Below are some records; quote exactly the lines from the one that contains "Screen dimensions: 1568x627" through the one that contains "Viewport: 1024px width, 417px height.", inclusive, and no others.

● DATASET EXCERPTS
######

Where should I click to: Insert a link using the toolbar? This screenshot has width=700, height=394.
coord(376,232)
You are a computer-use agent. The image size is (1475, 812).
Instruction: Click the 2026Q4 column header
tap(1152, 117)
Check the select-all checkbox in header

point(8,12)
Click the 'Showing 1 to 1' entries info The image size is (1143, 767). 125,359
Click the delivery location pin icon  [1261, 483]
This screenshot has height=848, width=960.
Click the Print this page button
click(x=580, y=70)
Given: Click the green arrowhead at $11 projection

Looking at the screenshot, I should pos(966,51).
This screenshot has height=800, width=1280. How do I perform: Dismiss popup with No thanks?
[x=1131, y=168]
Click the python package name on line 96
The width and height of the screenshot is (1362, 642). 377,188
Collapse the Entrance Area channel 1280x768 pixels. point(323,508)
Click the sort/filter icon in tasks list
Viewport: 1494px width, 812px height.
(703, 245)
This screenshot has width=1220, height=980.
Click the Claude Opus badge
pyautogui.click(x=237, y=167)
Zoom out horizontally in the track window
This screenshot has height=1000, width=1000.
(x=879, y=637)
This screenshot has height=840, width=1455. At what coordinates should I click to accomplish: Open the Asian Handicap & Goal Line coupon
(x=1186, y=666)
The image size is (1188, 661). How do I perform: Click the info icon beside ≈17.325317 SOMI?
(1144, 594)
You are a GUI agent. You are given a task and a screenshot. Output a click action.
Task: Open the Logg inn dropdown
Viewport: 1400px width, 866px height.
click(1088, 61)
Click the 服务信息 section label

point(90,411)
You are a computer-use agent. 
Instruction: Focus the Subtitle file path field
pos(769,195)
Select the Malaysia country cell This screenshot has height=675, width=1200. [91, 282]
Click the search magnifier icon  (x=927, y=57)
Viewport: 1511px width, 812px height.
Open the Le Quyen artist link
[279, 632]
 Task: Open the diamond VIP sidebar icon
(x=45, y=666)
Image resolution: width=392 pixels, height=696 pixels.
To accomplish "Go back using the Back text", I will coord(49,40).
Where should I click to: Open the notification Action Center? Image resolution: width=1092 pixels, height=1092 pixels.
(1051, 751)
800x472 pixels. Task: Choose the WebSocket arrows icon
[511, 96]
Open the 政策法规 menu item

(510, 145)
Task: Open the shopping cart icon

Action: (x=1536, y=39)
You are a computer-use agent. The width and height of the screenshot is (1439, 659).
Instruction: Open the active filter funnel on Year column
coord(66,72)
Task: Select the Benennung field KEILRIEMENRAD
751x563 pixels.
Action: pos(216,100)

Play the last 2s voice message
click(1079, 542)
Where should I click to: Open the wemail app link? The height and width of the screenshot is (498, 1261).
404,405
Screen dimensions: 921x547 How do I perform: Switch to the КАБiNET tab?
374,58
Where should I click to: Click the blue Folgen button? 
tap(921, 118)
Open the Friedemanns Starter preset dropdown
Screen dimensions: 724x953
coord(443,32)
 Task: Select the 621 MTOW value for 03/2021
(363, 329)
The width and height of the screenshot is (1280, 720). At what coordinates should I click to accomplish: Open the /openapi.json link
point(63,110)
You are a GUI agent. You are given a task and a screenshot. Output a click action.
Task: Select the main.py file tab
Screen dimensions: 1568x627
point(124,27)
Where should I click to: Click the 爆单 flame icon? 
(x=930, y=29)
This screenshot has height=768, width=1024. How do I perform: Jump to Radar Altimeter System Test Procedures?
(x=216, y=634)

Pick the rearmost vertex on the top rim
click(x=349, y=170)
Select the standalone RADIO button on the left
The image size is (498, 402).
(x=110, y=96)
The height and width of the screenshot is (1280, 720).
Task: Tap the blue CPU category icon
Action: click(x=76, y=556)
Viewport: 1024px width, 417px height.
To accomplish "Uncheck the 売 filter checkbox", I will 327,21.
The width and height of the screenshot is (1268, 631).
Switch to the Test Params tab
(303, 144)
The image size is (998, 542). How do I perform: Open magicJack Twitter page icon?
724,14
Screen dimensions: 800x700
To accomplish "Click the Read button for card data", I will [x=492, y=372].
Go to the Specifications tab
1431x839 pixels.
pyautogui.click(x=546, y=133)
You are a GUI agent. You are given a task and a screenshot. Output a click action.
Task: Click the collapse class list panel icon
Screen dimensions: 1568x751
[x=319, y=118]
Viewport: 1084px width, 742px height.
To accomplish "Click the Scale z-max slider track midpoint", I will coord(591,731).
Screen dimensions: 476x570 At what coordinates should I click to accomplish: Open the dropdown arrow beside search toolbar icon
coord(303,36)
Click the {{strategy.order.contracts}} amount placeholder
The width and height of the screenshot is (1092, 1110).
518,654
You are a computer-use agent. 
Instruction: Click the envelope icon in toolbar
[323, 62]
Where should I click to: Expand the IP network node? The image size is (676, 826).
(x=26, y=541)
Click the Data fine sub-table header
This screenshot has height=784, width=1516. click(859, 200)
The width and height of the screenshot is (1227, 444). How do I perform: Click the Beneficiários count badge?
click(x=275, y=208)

######

● ANSWER BELOW
Screen dimensions: 1568x627
point(124,27)
Where should I click to: Click the 爆单 flame icon? 
(x=930, y=29)
This screenshot has height=768, width=1024. How do I perform: Jump to Radar Altimeter System Test Procedures?
(x=216, y=634)

Pick the rearmost vertex on the top rim
click(x=349, y=170)
Select the standalone RADIO button on the left
The image size is (498, 402).
(x=110, y=96)
The height and width of the screenshot is (1280, 720).
Task: Tap the blue CPU category icon
Action: click(x=76, y=556)
Viewport: 1024px width, 417px height.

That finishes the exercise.